TEXTE À LIRE:
────────────────

En troisième lieu, compte tenu des divers avertissements adressés à l'industrie
sidérurgique au sortir de la période de crise et, notamment, du communiqué de
presse cité au point 305 de la Décision, il ne saurait être question, comme ce le fut
à l'époque de l'adoption de la décision acier inoxydable, d'un malentendu éventuel
sur la portée de l'article 65, paragraphe 1, du traité.
- 585.
- Il y a, par ailleurs, lieu de rejeter l'argument fondé sur les prétendues difficultés des
entreprises à s'adapter à des dispositions réglementaires dont la portée leur aurait
été mal connue en raison de leur introduction récente. D'une part, en effet, les
infractions consistant en la fixation de prix et en la répartition de marchés sont
expressément mentionnées à l'article 65, paragraphe 1, du traité. D'autre part, le
Tribunal a déjà relevé que les échanges d'informations réalisés en l'espèce avaient
un objet similaire à une répartition des marchés par référence aux flux traditionnels
et que les requérantes ne pouvaient ignorer leur illégalité.
- 586.
- Ne saurait davantage être retenu l'argument développé à l'audience, selon lequel
le niveau général des amendes est excessif eu égard aux différences entre le traité
CE et le traité CECA. Bien que certaines dispositions du traité CECA, notamment
l'article 60, restreignent par elles-mêmes le libre jeu de la concurrence, le plafond
absolu de 10 % du chiffre d'affaires annuel de l'entreprise en cause, prévu par
l'article 65, paragraphe 5, dudit traité pour les restrictions les plus graves à la
concurrence, est identique au plafond absolu prévu par l'article 15, paragraphe 2,
du règlement n° 17 du Conseil, du 6 février 1962, premier règlement d'application
des articles 85 et 86 du traité (JO 1962, 13, p. 204). Le Tribunal rappelle, en outre,
que dans le cas d'espèce l'article 65, paragraphe 5, du traité permet d'infliger des
amendes pouvant atteindre le double du chiffre d'affaires relatif au produit
concerné.
- 587.
- Pour autant que, dans leur plaidoirie commune, les requérantes ont souligné le fait
que les infractions ne visaient pas à restreindre la production, le développement
technique ou les investissements, au sens de l'article 65, paragraphe 5, du traité, le
Tribunal constate que c'est à bon droit que la Commission n'en a pas tenu compte
en tant que circonstance atténuante. En effet, de telles restrictions ont, dans
l'économie de l'article 65, paragraphe 5, du traité, la fonction de circonstances
aggravantes permettant de dépasser le plafond normal du double du chiffre
d'affaires du produit concerné. Or, en l'espèce, l'amende est de loin inférieure à ce
plafond.
Sur la comparaison des amendes infligées par la Décision avec celles infligées par
la décision Ciment
- 588.

────────────────

EXTRAIT SOURCE:
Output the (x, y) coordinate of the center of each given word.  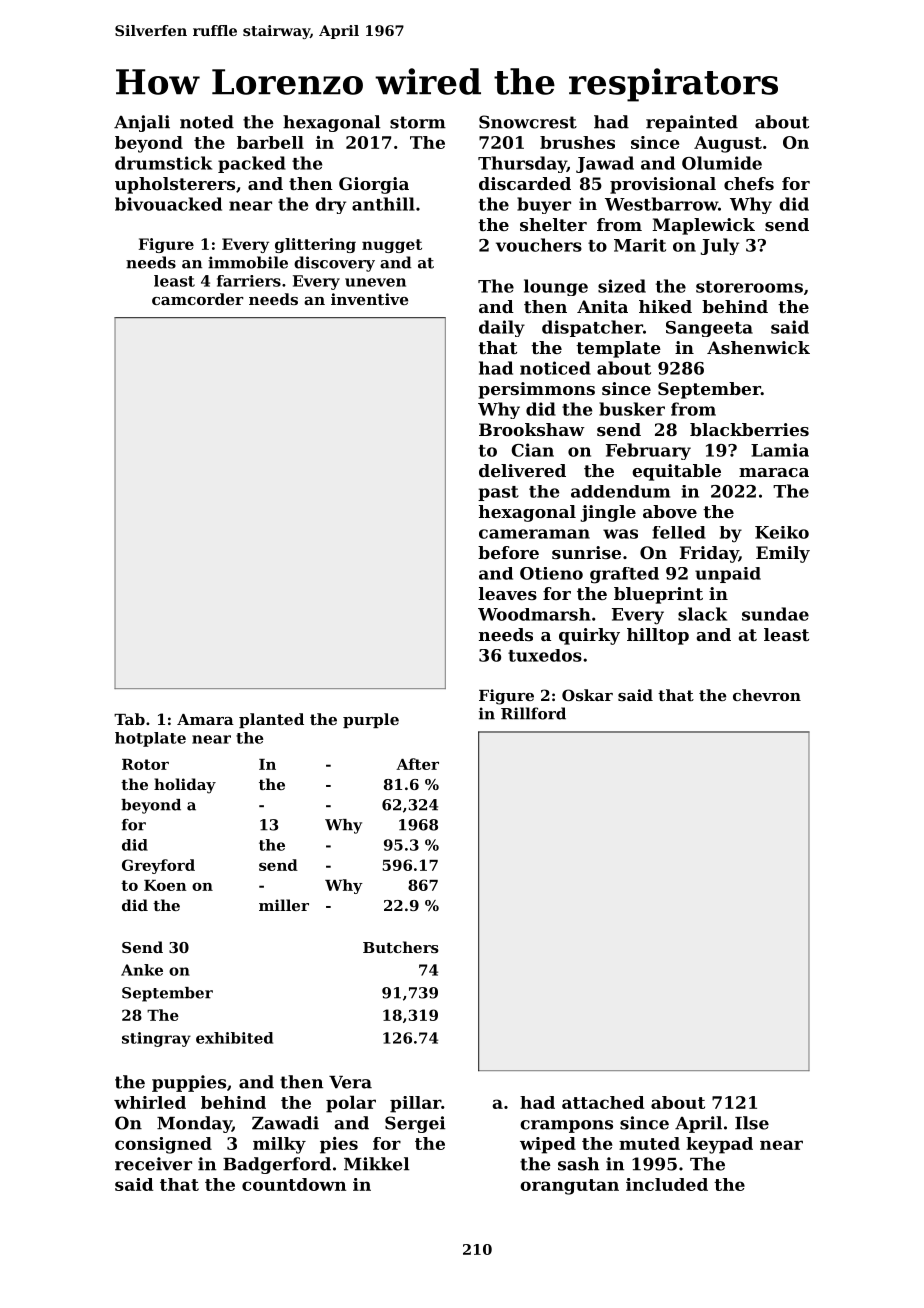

────────────────

CONSIGNE 1:
Recopiez le passage de l'extrait sur les amendes qui va de « En troisième lieu, compte » à « de l'article 65, paragraphe 1, du traité. ».
CONSIGNE 2:
Pour chaque affirmation ci-dessous, indiquez par oui ou par non si elle concorde avec l'extrait sur les amendes, et citez à l'appui les mots décisifs de celui-ci. (a) Le plafond absolu prévu par l'article 65, paragraphe 5, du traité CECA est le même que celui de l'article 15, paragraphe 2, du règlement n° 17. (b) L'amende dépasse le plafond normal du double du chiffre d'affaires du produit concerné. (c) La Commission a tenu compte, comme circonstance atténuante, du fait que les infractions ne visaient pas à restreindre la production.

RÉPONSE RÉDIGÉE 1:
En troisième lieu, compte tenu des divers avertissements adressés à l'industrie
sidérurgique au sortir de la période de crise et, notamment, du communiqué de
presse cité au point 305 de la Décision, il ne saurait être question, comme ce le fut
à l'époque de l'adoption de la décision acier inoxydable, d'un malentendu éventuel
sur la portée de l'article 65, paragraphe 1, du traité.

RÉPONSE RÉDIGÉE 2:
(a) Oui : « est identique au plafond absolu prévu par l'article 15, paragraphe 2, du règlement n° 17 du Conseil ».
(b) Non : « l'amende est de loin inférieure à ce plafond ».
(c) Non : « c'est à bon droit que la Commission n'en a pas tenu compte en tant que circonstance atténuante ».